Amor de otoño Emilio Núñez Ferreiro
Las
llamas de los leños ascienden y lamen las paredes del hogar. Un tronco chisporrotea;
el que lo sostiene cede, y ahora que se han acomodado a los caprichos del
fuego, cesa su lamento y comienza a consumirse en silencio.
Regreso
al rectángulo de luz. Llevo un sorbo de café hasta mi boca. Llueve tenazmente.
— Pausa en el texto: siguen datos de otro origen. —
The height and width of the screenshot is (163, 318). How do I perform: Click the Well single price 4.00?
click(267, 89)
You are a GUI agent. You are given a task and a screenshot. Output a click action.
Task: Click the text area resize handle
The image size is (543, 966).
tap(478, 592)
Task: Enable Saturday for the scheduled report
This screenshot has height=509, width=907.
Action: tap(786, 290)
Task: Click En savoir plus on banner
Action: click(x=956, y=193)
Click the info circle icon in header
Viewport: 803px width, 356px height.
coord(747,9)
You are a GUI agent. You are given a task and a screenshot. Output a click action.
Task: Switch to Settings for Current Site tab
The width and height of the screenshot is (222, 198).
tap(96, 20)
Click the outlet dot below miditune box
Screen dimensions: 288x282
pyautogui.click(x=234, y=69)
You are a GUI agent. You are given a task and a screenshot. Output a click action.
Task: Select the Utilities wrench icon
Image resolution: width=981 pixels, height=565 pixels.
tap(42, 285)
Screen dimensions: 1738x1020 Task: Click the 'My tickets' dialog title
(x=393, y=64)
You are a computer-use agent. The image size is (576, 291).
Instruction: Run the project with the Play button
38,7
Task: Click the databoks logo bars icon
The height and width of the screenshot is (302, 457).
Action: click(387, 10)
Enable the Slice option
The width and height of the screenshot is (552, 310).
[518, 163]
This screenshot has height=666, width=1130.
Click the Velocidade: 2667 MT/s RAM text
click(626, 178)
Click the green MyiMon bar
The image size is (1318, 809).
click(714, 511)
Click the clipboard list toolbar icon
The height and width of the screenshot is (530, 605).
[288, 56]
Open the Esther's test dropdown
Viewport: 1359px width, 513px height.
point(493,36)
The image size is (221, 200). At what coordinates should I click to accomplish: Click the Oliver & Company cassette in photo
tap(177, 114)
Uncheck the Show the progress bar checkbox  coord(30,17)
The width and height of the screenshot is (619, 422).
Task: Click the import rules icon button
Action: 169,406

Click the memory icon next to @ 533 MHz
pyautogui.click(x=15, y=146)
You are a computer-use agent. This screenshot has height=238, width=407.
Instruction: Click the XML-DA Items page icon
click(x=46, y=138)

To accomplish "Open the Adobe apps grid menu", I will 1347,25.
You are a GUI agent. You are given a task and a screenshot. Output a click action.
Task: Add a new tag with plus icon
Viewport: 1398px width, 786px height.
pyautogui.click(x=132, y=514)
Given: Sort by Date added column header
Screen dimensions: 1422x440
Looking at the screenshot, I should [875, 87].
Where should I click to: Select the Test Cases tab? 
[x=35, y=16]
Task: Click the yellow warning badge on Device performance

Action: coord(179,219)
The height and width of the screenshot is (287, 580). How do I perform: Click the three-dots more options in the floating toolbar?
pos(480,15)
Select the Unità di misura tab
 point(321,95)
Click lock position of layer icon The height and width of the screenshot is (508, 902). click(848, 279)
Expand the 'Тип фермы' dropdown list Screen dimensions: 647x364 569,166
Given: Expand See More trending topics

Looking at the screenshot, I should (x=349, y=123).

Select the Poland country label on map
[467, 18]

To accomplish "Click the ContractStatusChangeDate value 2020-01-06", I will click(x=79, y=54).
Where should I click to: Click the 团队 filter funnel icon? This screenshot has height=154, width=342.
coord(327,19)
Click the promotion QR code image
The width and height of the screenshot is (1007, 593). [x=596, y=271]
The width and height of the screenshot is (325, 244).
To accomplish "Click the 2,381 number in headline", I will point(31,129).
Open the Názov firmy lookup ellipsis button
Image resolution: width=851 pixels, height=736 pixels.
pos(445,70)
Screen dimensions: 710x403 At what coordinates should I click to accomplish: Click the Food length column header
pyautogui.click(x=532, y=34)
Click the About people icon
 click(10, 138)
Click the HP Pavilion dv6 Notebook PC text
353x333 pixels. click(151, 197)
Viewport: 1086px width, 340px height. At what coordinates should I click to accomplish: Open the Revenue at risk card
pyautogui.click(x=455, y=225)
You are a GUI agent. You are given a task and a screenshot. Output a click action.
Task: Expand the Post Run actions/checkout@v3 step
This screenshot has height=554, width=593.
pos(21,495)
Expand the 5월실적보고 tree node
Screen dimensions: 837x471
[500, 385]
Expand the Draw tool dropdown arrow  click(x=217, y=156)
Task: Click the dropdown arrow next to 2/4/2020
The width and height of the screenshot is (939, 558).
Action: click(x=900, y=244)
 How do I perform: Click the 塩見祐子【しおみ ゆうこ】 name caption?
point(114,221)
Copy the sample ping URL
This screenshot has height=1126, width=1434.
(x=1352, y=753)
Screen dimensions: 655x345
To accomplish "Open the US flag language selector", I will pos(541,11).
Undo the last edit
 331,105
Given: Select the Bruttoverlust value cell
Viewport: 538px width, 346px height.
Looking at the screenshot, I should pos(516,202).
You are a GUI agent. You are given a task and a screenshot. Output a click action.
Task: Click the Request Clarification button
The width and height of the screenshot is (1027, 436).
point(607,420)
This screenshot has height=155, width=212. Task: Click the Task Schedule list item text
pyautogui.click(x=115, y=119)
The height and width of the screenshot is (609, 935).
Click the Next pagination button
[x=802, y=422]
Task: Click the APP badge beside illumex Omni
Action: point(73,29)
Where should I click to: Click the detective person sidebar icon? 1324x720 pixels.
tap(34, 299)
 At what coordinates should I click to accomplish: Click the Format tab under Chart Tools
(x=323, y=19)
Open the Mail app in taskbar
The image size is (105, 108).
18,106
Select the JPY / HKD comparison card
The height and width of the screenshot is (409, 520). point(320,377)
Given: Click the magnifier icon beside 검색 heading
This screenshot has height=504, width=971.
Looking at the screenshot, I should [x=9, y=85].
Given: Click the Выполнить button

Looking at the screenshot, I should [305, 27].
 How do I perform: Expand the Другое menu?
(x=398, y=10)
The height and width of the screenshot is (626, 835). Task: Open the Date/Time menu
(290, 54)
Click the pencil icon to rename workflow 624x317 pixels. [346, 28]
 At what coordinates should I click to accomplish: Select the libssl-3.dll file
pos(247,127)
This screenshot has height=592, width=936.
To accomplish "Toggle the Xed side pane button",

Unas nubes negras, planas y amenazadoras, deciden pasar veloces, pero otras
idénticas las suceden. Los álamos se inclinan de espaldas al viento. Una ráfaga
arremolina a las pobres hojas que ya no pertenecen a ningún árbol. Las trae hasta
mi puerta, y de pronto, las vuelve a barrer hasta la mitad del sendero que va
hasta el río.
Allí
arriba, en la cúspide de la chimenea, la veleta no sabe qué hacer. En sólo unos
momentos me indica los cuatro puntos cardinales. Veleta caprichosa, mudable. Al
fin de cuentas, es una veleta.
El agua
chorrea de hoja en hoja, de rama en rama, de tronco en tierra. La codicia de la
greda, lo bebe todo. No obstante, un charco me anuncia que ahí se ha saciado y
un hilito acuoso comienza a correr en dirección a la rivera. Río de aguas cristalinas; hoy turbulentas y
opacadas. Torrente preñado de salmones, avanzando contra la corriente, como yo;
toda mi vida.
Extraño
al sol. A esta hora ya se habría asomado tras los cerros; teñiría de sutil rosado
al crespón de nieve de las cumbres. Le daría cierto atisbo de vida a la hojarasca.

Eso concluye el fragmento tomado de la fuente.